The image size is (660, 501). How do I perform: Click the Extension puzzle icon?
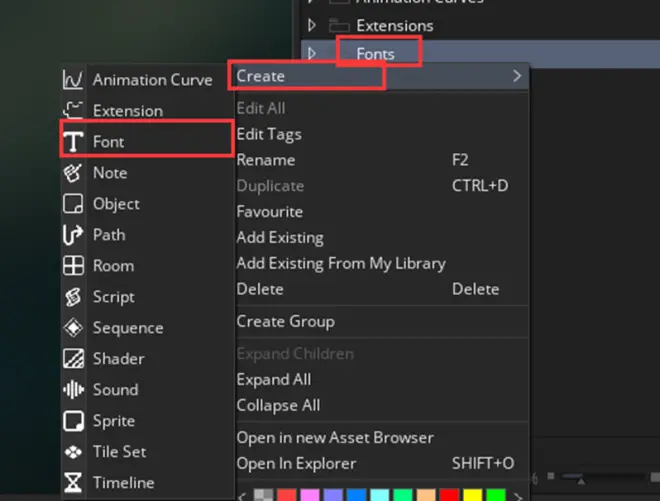click(x=73, y=110)
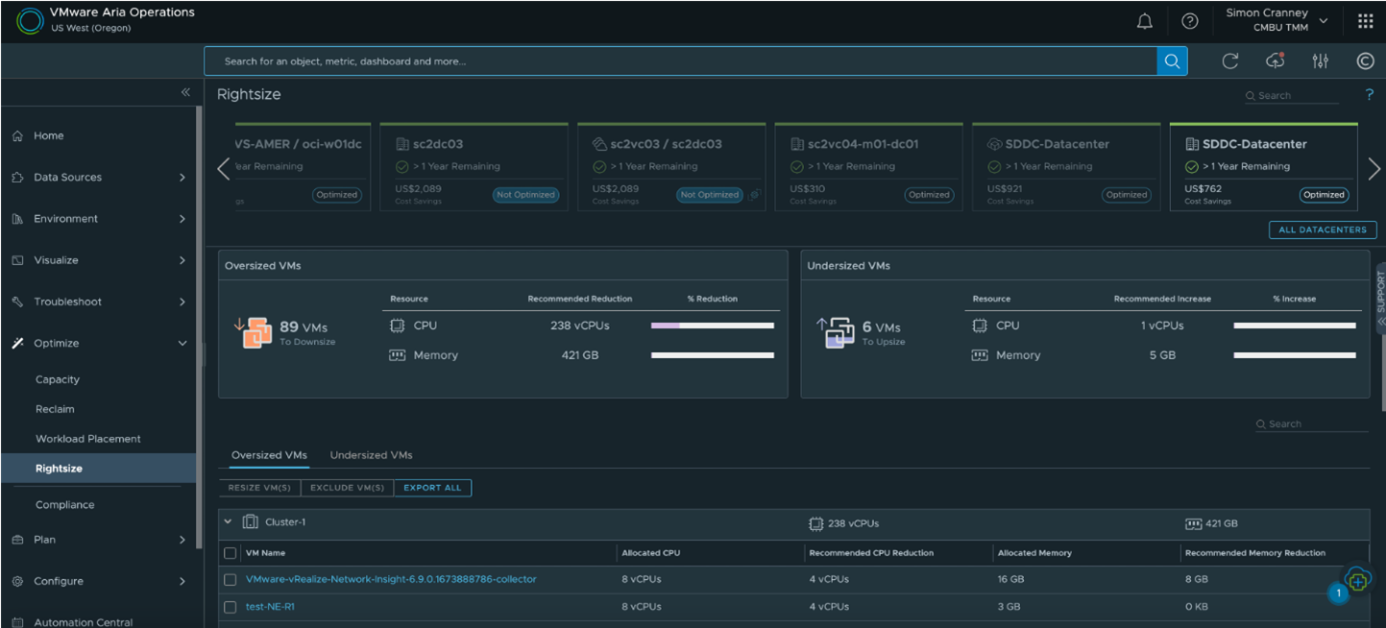Click the All Datacenters button
1386x628 pixels.
1322,230
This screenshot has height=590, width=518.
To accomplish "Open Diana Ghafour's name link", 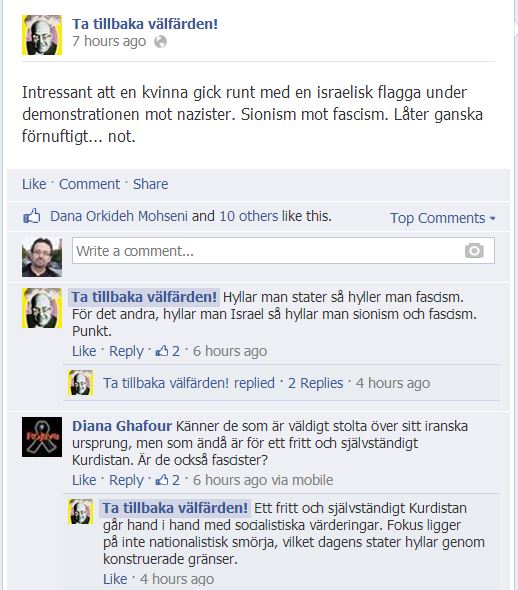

## Assignment
Begin at the line containing "This screenshot has height=590, width=518." and stop at the final line of the data. Retype those lines exactly, without the pictures.

## Solution for this task
This screenshot has height=590, width=518.
To accomplish "Open Diana Ghafour's name link", 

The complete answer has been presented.